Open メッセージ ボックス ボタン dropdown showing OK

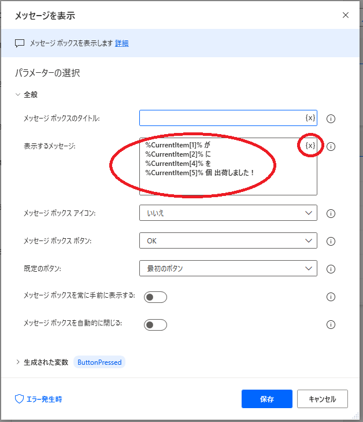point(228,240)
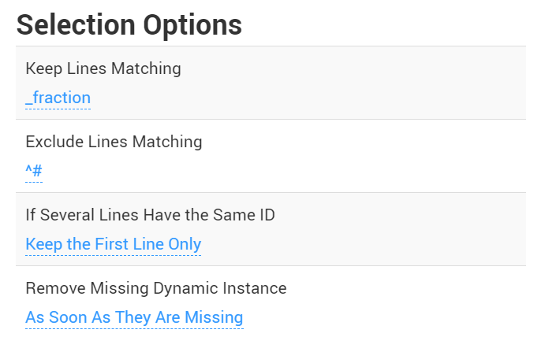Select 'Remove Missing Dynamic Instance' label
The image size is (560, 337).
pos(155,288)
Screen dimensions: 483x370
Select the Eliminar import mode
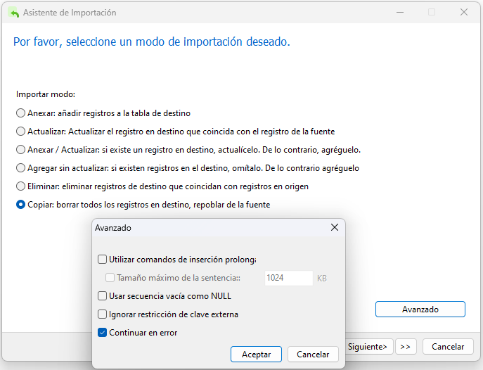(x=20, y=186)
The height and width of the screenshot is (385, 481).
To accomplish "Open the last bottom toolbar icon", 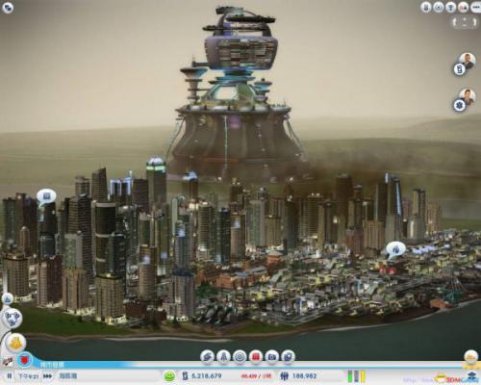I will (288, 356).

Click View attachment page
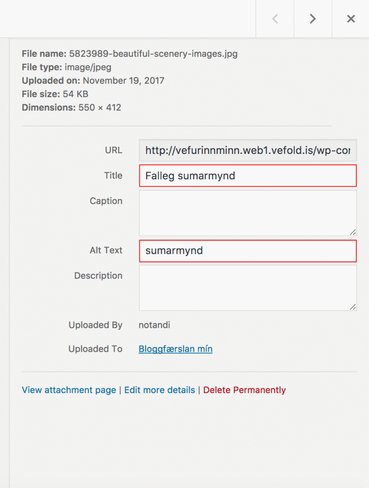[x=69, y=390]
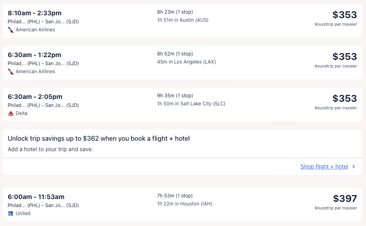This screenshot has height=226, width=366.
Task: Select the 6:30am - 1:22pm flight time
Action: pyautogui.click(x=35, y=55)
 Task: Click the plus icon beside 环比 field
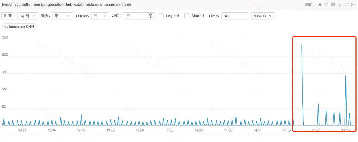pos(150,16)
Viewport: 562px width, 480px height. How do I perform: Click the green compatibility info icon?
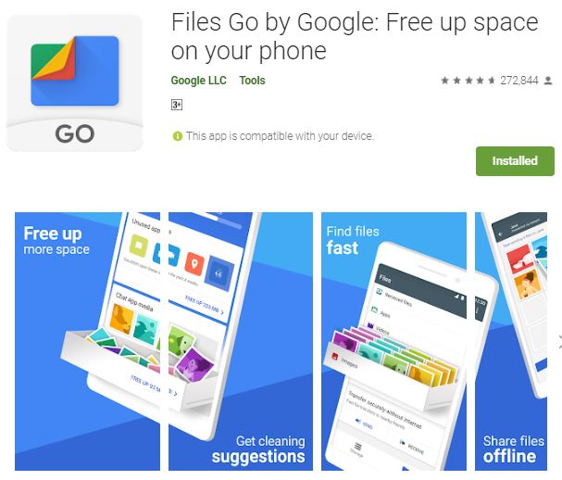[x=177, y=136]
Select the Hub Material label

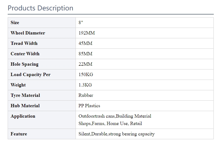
........
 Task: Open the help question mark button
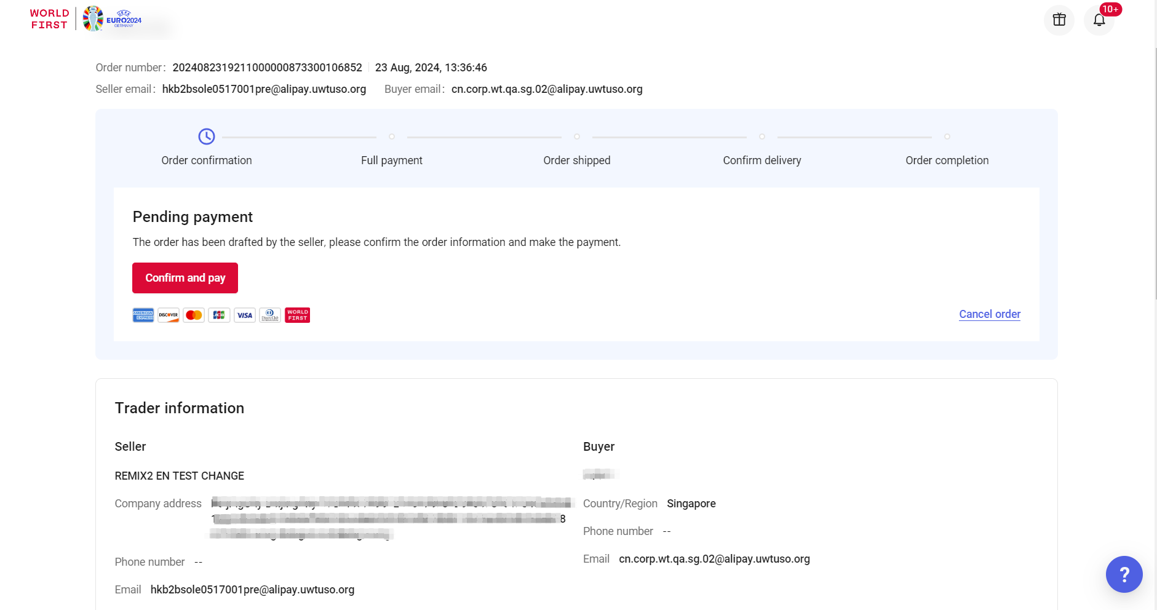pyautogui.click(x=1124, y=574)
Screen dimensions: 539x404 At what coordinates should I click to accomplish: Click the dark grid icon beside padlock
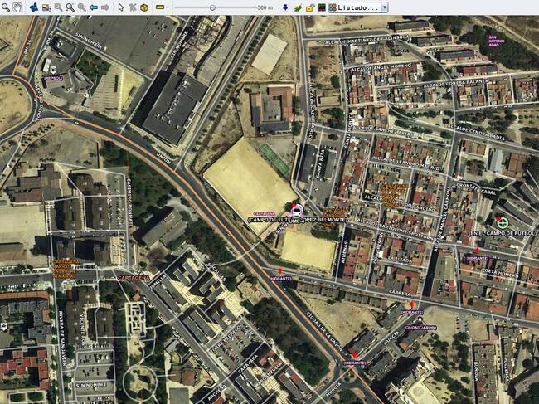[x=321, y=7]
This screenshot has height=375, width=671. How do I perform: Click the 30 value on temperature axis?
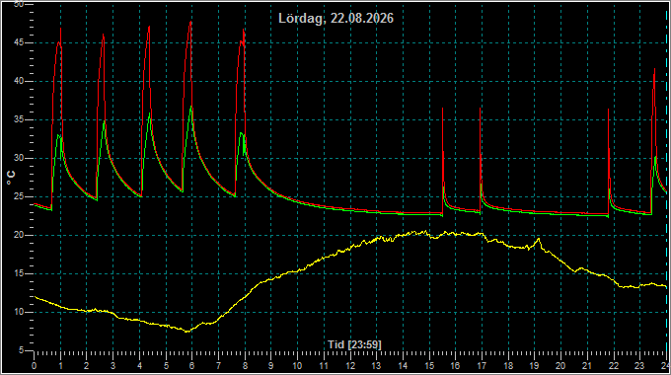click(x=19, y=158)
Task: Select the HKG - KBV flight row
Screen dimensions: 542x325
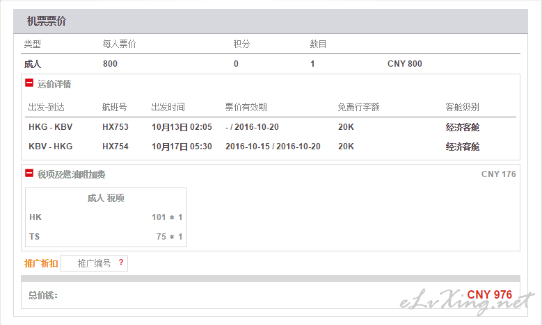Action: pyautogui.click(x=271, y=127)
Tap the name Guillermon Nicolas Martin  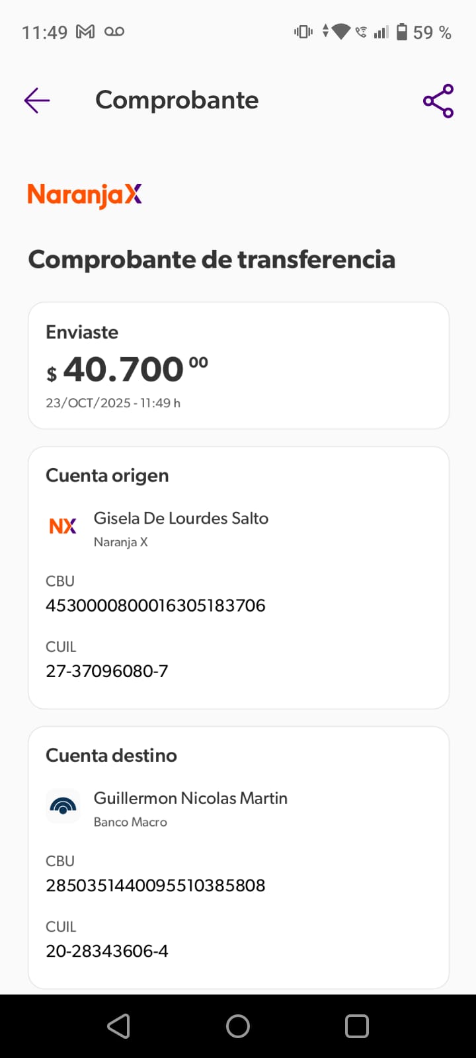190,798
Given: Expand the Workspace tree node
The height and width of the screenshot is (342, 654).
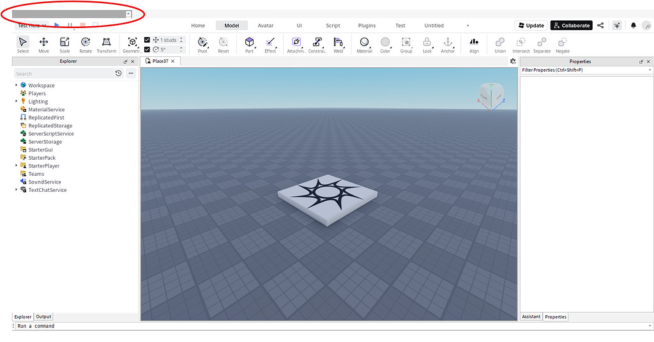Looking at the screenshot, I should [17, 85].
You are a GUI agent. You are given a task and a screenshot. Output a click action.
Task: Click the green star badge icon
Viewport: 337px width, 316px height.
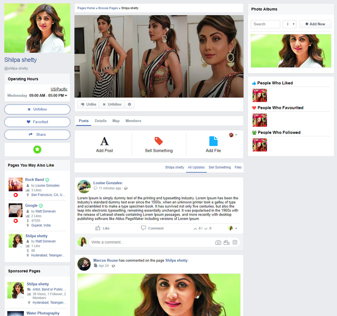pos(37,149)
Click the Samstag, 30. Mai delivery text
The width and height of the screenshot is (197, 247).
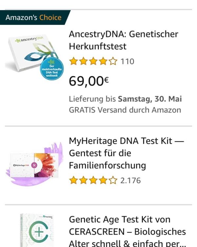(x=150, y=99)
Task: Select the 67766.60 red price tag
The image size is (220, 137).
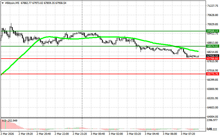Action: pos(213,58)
........
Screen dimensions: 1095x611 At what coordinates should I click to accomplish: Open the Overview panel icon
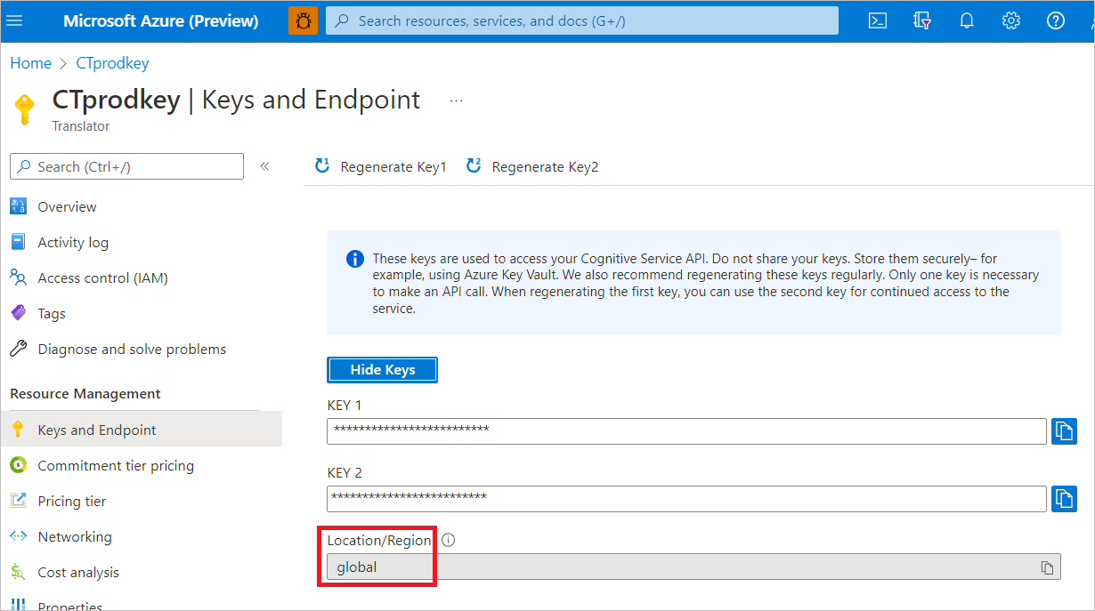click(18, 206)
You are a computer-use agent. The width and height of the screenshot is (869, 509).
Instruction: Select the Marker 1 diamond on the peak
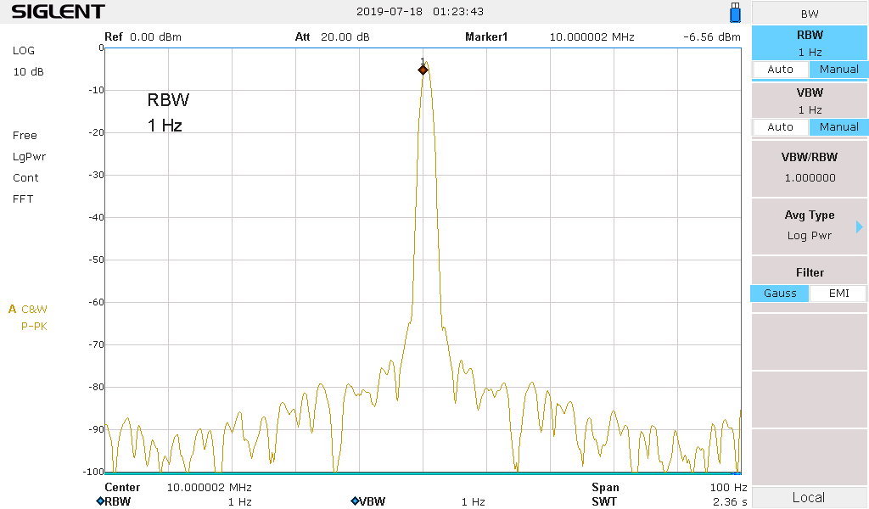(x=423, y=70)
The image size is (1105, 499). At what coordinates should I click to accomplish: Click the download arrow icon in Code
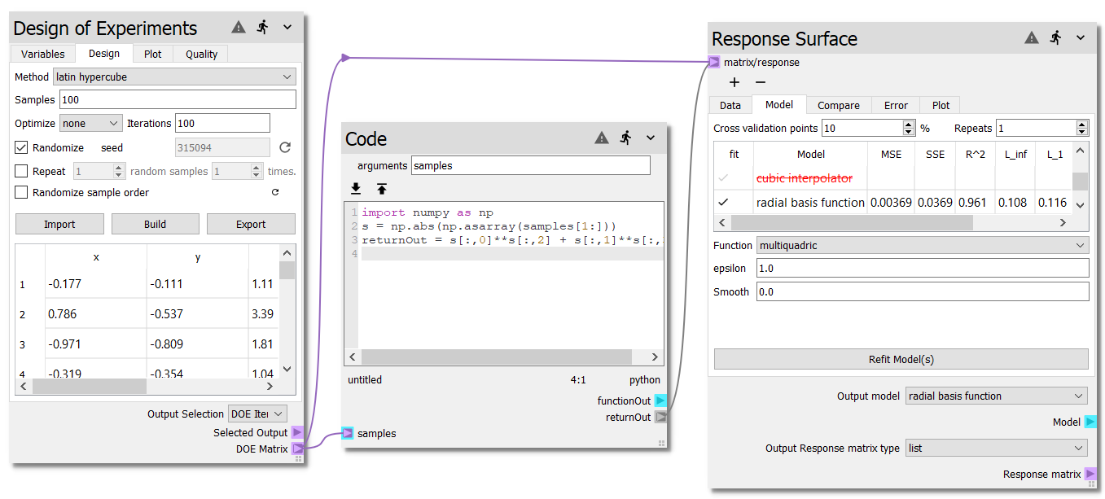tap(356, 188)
........
• Assignment
In the listing above, find the line with "Viewport: 562px width, 480px" and the line with "Select the Hub Material label". Output both, plus every line between them, and no pictures.

• Answer section
Viewport: 562px width, 480px height. How do I perform: Click the green compatibility info icon?
[x=177, y=136]
Select the Hub Material label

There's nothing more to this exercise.